Bumpy road from the start
Sberbank first entered a joint venture with Russian largest search engine company Yandex to develop the already existing Yandex’ Market platform. Combining the enormous technological capabilities of Yandex with the existing infrastructure and technological resources of Sberbank, the two Russian fintech giants hoped to develop a leading B2C eCommerce ecosystem.
The new business venture was valued at RUB60bn (USD1bn), and both partners owned equal stakes. “Using Yandex.Market as a basis for our new project we want to create a Russian Amazon,” CEO of Sberbank Herman Gref commented after the deal was signed back in 2018.
After the partnership was slated, the duo launched an online retailer Beru. The platform was integrated into the app Sberbank.Online. The plan was also to use Sberbank’s 5 to 6 thousand branches as pick up spots for delivery. The hopes were high. Fundamentally, Beru was an attempt to turn the shop aggregator Yandex.Market into a full-fledged online hypermarket, which would be selling its own products and services, in much the same fashion as Amazon does.
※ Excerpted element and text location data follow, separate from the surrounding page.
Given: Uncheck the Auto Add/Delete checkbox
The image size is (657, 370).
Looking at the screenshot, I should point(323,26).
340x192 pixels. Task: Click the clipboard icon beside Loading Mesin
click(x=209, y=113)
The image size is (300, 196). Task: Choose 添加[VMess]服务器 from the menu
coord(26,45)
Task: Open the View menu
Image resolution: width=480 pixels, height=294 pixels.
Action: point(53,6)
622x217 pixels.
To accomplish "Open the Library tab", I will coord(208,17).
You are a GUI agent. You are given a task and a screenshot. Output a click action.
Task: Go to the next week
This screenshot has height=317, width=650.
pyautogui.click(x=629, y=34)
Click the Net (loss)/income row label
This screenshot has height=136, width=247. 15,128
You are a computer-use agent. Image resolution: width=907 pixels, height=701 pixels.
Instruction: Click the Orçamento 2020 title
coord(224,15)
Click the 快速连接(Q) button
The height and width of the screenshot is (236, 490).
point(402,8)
In its press release Sberbank wrote: “Since spring (2018), more than 1,000 sellers have placed about 100,000 items in 600 categories. The marketplace now has products for children, consumer appliances and electronics, home and summer residence goods, animal products, food products, cosmetics, as well as medicines. During the test period, users made more than 180,000 orders.”
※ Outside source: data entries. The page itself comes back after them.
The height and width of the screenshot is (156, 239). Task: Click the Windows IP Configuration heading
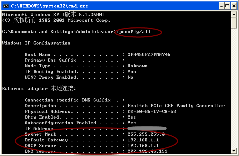pos(36,43)
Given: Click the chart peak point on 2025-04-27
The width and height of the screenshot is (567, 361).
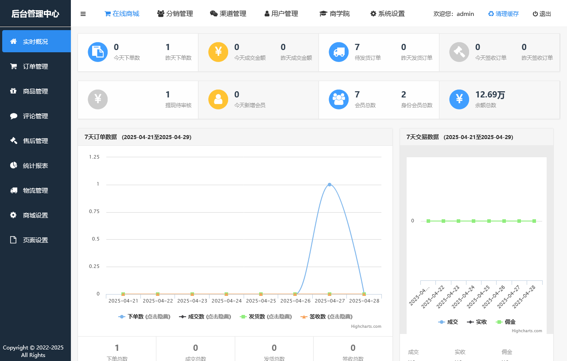Looking at the screenshot, I should (329, 184).
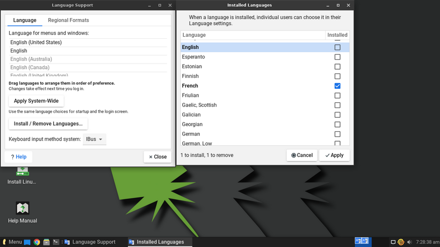Image resolution: width=440 pixels, height=247 pixels.
Task: Check the English installed checkbox
Action: click(338, 47)
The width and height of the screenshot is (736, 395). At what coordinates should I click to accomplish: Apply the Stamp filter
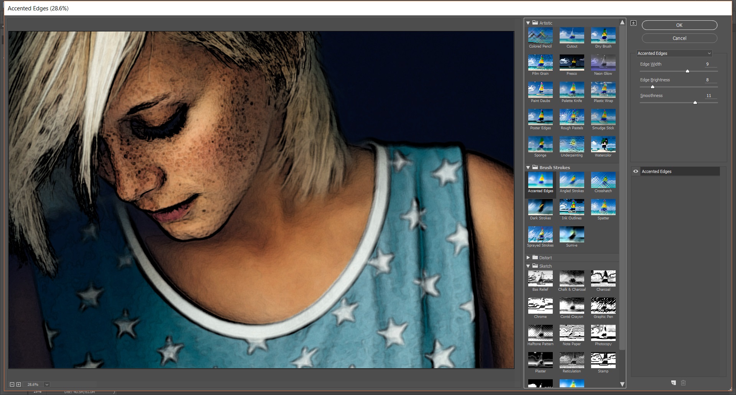pyautogui.click(x=603, y=360)
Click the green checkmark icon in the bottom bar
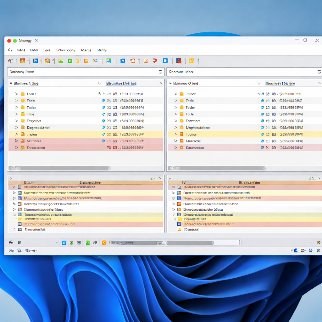 point(88,242)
However, the numbers proved to be rather unconvincing. In the first 9 months of 2018, Beru reached revenues of RUB1bn/month. For comparison, a similar platform Ozon reached a revenue of RUB42,5bn the same year.
Although the “divorce” between Sberbank and Yandex has to be officially announced, there are rumors that the Russian banking giant would like to purchase a stake in Russian’s leading online retailer – Ozon.ru.
Both the Bell and Reuters reported that Sberbank is already involved in negotiations regarding an acquisition of a significant stake in the Russian online retailer. “The proposed Ozon deal is part of Sberbank boss German Gref’s plan to create a one-stop technology platform offering a wide range of financial and other services,” Reuters reported.
Although the current shareholders — Sistema and Baring Vostok — are not willing to sell their positions in the company, there is still a way for the bank to participate. Sberbank could potentially acquire a 30 per cent stake in Ozon upon an additional issuance of shares, sources said. “Sistema declined to comment on the talks with Sberbank but said that there had been increased investor interest in Ozon as it was growing rapidly during the coronavirus pandemic,” Reuters say.
Analysts estimate that Ozon is currently valued at the USD1bn. A purchase of a 30 per cent share in the company would represent less than 1 per cent of Sberbank’s equity. Like other Russian eCommerce platforms, Ozon’s valuation improved significantly over the course of this year. This is in line with the current worldwide trend, whereby online sales are boosting amidst the spread of the coronavirus.
Filip Brokeš is an analyst and a journalist specializing in international relations.